Written exercise
Revise the rows from the start through the line containing "Select server 攻城掠地s3586服", replacing "green checkmark" with "blue checkmark" throughout and leaving everything else unchanged.
* start Given entries *
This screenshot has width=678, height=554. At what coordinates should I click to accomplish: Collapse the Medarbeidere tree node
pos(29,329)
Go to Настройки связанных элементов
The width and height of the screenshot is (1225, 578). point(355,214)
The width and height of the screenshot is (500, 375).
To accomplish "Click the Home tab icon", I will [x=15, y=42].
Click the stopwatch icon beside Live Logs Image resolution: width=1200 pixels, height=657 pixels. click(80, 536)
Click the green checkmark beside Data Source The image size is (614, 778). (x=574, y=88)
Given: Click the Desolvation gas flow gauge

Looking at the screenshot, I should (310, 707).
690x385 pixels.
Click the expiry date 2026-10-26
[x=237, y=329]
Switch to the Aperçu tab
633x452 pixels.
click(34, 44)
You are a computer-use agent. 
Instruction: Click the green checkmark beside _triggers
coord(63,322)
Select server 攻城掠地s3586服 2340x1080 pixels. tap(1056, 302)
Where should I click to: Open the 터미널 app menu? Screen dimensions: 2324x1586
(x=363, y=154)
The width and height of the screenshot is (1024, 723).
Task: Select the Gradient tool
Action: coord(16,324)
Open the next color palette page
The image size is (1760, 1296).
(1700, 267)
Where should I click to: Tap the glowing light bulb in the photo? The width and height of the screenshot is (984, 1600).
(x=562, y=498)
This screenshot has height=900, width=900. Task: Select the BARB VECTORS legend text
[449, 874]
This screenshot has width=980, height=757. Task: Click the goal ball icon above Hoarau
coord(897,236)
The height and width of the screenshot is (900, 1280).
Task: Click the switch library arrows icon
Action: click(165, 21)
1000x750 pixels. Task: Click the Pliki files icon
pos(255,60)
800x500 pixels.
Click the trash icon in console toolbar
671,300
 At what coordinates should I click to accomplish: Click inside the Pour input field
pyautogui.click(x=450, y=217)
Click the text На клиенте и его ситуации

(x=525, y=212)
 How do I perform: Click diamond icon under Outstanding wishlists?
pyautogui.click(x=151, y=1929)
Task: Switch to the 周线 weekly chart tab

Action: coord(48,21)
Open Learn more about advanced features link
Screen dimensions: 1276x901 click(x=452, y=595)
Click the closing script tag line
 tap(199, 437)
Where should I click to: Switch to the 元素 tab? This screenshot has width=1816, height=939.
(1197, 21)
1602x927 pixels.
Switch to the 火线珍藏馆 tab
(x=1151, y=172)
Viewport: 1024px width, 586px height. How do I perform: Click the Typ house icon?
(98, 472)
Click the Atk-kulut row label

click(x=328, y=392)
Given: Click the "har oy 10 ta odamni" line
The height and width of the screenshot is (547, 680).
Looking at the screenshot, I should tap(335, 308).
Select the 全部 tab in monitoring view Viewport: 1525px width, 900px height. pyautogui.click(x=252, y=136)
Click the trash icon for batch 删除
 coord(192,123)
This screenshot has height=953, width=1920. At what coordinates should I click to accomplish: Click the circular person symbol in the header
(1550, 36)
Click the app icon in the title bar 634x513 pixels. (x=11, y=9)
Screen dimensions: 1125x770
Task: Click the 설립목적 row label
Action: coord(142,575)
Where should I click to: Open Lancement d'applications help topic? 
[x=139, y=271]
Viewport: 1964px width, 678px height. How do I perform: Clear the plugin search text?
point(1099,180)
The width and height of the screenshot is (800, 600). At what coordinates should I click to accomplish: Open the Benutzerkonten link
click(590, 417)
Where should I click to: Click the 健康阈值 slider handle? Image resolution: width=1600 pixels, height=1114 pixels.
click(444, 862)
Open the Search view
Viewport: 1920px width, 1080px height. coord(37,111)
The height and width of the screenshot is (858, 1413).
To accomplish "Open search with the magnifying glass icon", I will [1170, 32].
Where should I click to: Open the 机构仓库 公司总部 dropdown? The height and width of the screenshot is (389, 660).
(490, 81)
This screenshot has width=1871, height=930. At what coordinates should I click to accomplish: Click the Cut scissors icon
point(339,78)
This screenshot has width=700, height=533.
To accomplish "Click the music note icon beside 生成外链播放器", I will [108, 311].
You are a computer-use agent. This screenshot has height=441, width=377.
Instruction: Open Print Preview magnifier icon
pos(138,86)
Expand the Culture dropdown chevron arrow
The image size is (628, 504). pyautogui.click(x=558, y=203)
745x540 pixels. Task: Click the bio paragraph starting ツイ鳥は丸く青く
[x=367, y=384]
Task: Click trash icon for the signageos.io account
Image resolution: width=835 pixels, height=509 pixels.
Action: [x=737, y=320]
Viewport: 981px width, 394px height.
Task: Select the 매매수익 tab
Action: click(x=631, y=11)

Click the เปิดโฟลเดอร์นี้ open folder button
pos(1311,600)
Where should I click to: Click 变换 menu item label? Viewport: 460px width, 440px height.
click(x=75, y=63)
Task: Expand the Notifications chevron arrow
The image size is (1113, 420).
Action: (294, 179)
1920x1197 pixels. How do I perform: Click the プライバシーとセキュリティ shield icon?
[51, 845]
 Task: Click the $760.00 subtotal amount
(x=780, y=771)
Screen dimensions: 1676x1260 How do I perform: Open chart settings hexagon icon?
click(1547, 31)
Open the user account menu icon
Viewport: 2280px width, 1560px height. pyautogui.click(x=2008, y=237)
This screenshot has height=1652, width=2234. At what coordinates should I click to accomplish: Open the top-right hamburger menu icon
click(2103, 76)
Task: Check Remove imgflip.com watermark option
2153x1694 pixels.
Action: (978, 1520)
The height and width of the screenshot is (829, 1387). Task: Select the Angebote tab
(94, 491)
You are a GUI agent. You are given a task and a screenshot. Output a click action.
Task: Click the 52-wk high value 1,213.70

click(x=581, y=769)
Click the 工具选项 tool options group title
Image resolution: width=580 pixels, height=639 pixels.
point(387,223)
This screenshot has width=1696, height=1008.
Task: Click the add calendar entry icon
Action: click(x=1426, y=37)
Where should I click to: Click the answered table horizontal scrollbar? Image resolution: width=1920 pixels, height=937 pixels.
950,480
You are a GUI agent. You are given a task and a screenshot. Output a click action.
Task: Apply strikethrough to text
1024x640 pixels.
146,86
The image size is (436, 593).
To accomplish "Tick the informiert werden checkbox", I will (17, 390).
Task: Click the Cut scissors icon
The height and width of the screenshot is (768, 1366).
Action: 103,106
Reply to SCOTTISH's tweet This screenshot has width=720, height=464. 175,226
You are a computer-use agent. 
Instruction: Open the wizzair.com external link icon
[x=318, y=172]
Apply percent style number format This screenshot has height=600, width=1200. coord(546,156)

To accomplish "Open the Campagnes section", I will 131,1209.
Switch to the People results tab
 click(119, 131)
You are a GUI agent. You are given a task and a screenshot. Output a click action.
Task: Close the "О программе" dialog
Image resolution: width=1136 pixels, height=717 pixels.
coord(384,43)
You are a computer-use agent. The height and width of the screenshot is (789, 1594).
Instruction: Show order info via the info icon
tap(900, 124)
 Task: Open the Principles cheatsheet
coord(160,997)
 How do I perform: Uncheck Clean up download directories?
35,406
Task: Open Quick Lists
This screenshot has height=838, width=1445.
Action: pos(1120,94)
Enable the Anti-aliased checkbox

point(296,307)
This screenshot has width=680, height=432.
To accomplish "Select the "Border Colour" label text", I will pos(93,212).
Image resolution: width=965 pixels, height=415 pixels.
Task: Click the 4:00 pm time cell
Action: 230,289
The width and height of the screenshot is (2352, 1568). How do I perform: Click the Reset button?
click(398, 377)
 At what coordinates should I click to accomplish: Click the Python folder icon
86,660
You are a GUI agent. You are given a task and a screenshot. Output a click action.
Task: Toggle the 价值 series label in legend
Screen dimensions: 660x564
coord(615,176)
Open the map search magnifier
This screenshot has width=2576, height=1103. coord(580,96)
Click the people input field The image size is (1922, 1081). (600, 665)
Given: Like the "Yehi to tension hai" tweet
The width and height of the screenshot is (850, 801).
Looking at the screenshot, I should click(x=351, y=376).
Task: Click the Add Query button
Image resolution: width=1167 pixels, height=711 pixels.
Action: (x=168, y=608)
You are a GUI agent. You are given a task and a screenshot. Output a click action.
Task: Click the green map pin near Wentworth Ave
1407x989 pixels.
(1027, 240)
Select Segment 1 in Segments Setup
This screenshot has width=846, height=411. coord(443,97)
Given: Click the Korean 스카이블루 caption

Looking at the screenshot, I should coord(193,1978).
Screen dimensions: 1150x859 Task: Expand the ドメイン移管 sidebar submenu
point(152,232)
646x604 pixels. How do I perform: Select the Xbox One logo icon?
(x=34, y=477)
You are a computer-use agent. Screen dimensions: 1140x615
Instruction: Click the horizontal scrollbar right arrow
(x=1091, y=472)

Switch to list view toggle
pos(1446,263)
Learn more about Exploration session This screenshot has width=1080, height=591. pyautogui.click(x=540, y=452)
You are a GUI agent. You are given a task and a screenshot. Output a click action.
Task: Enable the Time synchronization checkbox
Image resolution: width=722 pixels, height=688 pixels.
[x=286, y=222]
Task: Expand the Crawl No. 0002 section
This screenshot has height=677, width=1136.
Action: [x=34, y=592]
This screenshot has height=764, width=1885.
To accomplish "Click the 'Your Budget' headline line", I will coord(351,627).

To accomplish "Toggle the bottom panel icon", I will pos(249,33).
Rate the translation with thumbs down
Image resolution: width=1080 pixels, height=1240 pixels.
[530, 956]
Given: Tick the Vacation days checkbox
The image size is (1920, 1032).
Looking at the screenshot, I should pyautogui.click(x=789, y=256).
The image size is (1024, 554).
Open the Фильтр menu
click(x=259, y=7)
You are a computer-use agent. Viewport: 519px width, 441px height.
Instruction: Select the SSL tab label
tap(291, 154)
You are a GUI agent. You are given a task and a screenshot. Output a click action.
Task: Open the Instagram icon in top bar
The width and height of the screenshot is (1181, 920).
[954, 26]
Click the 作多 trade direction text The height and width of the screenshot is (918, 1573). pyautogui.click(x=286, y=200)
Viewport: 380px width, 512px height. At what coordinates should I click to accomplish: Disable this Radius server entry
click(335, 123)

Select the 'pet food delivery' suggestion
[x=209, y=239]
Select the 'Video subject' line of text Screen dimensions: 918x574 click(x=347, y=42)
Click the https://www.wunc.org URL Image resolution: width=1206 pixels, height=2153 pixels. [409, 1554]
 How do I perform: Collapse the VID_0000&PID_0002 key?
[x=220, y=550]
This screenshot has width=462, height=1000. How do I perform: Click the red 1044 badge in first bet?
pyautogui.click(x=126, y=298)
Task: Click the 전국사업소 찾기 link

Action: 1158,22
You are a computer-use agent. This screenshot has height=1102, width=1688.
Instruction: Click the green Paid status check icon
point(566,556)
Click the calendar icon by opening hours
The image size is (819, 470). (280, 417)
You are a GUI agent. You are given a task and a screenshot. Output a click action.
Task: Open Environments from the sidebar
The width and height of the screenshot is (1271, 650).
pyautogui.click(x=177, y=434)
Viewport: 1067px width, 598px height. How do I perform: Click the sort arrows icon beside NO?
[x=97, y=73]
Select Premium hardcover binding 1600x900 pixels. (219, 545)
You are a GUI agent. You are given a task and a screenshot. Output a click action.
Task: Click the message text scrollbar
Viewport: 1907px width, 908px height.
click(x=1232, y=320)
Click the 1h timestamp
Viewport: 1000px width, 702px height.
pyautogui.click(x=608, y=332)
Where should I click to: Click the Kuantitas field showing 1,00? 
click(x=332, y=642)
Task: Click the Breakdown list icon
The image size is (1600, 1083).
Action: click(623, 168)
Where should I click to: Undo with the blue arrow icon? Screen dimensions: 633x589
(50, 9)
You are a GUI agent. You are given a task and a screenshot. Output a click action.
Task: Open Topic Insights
* end Given entries *
Solved exercise
This screenshot has width=678, height=554. At what coordinates should I click to accomplish: Collapse the Medarbeidere tree node
pos(29,329)
Go to Настройки связанных элементов
The width and height of the screenshot is (1225, 578). point(355,214)
The width and height of the screenshot is (500, 375).
To accomplish "Click the Home tab icon", I will [x=15, y=42].
Click the stopwatch icon beside Live Logs Image resolution: width=1200 pixels, height=657 pixels. click(80, 536)
Click the blue checkmark beside Data Source The image size is (614, 778). (x=574, y=88)
Given: Click the Desolvation gas flow gauge

Looking at the screenshot, I should (310, 707).
690x385 pixels.
Click the expiry date 2026-10-26
[x=237, y=329]
Switch to the Aperçu tab
633x452 pixels.
click(34, 44)
You are a computer-use agent. 
Instruction: Click the blue checkmark beside _triggers
coord(63,322)
Select server 攻城掠地s3586服 2340x1080 pixels. tap(1056, 302)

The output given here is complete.